Figure 7—figure supplement 1.. Continuous IFNα sensing improves immunostimulatory properties of HECs to provide long-term tumor protection.

(A) FACS analysis showing the mean fluorescence intensity (MFI) of MHC-I (left) and the percentage of CD86 (middle) and IL-6RA cells (right) within the hepatic CD31⁺ non-parenchymal cells (NPC) population of Ifnar1^fl/fl and VeCad^Ifnar1_KO mice after 7 days of continuous NaCl or IFNα therapy. For each experimental group, three animals were analyzed. Mean values ± SEM are shown; p-values were calculated by two-way ANOVA test. (B–C) Representative FACS profiles showing the percentage of OT-I CD8⁺ T cells expressing CD44⁺IFNγ⁺ obtained from the co-cultured with HECs (top) or sDCs (bottom) isolated from Ifnar1^fl/fl and VeCad^Ifnar1-KO mice and stimulated with SIINFEKL peptide (b) or soluble OVA protein (c). (D) Representative FACS analysis of splenic T naïve (Tn; CD44^-CD62L⁺) and T central memory (Tcm; CD44⁺CD62L⁺) endogenous CD8⁺ T cells identified 21 days after intramesenteric MC38 cells injection into NaCl- or IFNα-treated Ifnar1^fl/fl and VeCad^Ifnar1_KO mice.

Figure 7—figure supplement 2.. Isolation and flow cytometry characterization of HECs and sDCs.

(A) Schematic diagram of the protocol used to isolate HECs, including LSECs, from murine liver tissue (left) and sDCs from mouse spleen (right). (B) Assessment of LSEC purity by flow cytometry using CD31 as a pan-endothelial marker, CD146 as a specific marker for LSECs and F4/80 to identify Kupffer cells contaminants.

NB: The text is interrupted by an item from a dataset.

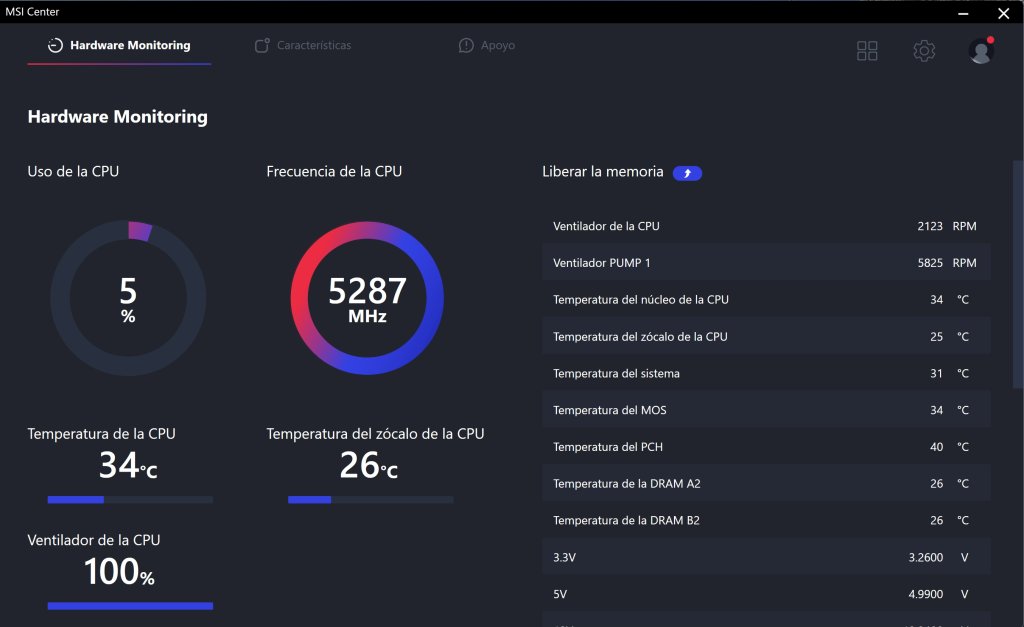Click the CPU temperature progress bar
Screen dimensions: 1024x627
pyautogui.click(x=130, y=500)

Analysis was performed in Ifnar1^fl/fl and VeCad^Ifnar1_KO-derived LSECs. (C) Schematic representation of the experimental procedure used for cross-priming analysis of in vitro cultured HECs and sDCs, pulsed with SIINFEKL peptide or sOVA and co-cultured with naïve OT-I CD8⁺ T cells for 3 days to evaluate the percentage of CD8⁺ T cells that co-express both CD44 and IFNγ. (D) Evaluation by flow cytometry of the purity and the characteristics of sDCs isolated from Ifnar1^fl/fl and VeCad^Ifnar1-KO mice. The percentage of conventional DCs was estimated by analyzing the amount of CD8α⁺ cells within CD11c⁺ DCs. Plasmacytoid DCs (pDCs) were measured by B220⁺CD11c⁺ staining and the maturation status of DCs was evaluated with MHC-I and MHC-II markers.